Thank you David - it took me awhile to get back to this and dig into
it. It's clever to imitate gtools::mixedorder() as far as possible.
A few comments:
1. It took me a while to understand why you picked 3899 in your
Roman-to-integer table; it's because roman(x) is NA for x > 3899.
(BTW, in 'utils', there's utils:::.roman2numeric() which could be
utilized, but it's currently internal.)
2. I think you forgot D=500 and M=1000.
3. There was a typo in your code; I think you meant rank.roman instead
of rank.numeric in one place.
4. The idea behind nonnumeric() is to identify non-numeric substrings
by is.na(as.numeric()). Unfortunately, for romans that does not work.
Instead, we need to use is.na(numeric(x)) here, i.e.

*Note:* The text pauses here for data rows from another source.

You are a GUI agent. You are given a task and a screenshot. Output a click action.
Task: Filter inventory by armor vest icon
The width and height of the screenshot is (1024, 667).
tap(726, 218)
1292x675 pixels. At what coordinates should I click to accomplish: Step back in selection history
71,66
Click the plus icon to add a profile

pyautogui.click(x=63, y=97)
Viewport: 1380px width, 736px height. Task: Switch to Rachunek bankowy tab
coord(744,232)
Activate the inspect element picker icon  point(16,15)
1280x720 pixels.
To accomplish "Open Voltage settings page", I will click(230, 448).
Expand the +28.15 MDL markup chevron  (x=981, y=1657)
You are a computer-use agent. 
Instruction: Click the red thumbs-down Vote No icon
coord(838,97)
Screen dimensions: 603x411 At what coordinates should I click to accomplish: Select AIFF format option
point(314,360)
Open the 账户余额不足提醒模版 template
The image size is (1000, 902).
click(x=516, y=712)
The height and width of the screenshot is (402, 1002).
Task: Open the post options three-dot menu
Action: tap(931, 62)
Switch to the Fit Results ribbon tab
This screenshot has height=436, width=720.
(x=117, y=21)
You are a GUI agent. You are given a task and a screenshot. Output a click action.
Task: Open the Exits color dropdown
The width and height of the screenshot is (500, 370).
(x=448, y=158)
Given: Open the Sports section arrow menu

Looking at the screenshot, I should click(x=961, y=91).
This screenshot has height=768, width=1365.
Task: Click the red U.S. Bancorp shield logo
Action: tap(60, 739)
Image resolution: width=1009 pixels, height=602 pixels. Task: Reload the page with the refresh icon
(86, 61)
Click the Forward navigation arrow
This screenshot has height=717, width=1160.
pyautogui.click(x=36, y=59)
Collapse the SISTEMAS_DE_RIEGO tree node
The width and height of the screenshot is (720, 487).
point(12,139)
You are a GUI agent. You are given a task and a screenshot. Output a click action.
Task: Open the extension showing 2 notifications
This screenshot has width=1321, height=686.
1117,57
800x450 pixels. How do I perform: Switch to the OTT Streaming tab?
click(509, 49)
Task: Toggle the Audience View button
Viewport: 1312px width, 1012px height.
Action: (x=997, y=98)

nonnumeric <- function(x) {
suppressWarnings(ifelse(is.na(numeric(x)), toupper(x), NA))
}
Actually, gtools::mixedorder() could use the same.
5. I undid your ".numeric" to ".roman" to minimize any differences to
gtools::mixedorder().
With the above fixes, we now have:
mixedorderRoman <- function (x)
{
if (length(x) < 1)
return(NULL)
else if (length(x) == 1)
return(1)
if (is.numeric(x))
return(order(x))
delim = "\\$\\@\\$"
# NOTE: Note that as.roman(x) is NA for x > 3899
romanC <- as.character( as.roman(1:3899) )
numeric <- function(x) {
suppressWarnings(match(x, romanC))
}
nonnumeric <- function(x) {
suppressWarnings(ifelse(is.na(numeric(x)), toupper(x),
NA))
}
x <- as.character(x)
which.nas <- which(is.na(x))
which.blanks <- which(x == "")
if (length(which.blanks) > 0)
x[which.blanks] <- -Inf
if (length(which.nas) > 0)
x[which.nas] <- Inf
delimited <- gsub("([IVXCLM]+)",
paste(delim, "\\1", delim, sep = ""), x)
step1 <- strsplit(delimited, delim)
step1 <- lapply(step1, function(x) x[x > ""])
step1.numeric <- lapply(step1, numeric)
step1.character <- lapply(step1, nonnumeric)
maxelem <- max(sapply(step1, length))
step1.numeric.t <- lapply(1:maxelem, function(i) sapply(step1.numeric,
function(x) x[i]))
step1.character.t <- lapply(1:maxelem, function(i) sapply(step1.character,
function(x) x[i]))
rank.numeric <- sapply(step1.numeric.t, rank)
rank.character <- sapply(step1.character.t, function(x)
as.numeric(factor(x)))
rank.numeric[!is.na(rank.character)] <- 0
rank.character <- t(t(rank.character) + apply(matrix(rank.numeric),
2, max, na.rm = TRUE))
rank.overall <- ifelse(is.na(rank.character), rank.numeric,
rank.character)
order.frame <- as.data.frame(rank.overall)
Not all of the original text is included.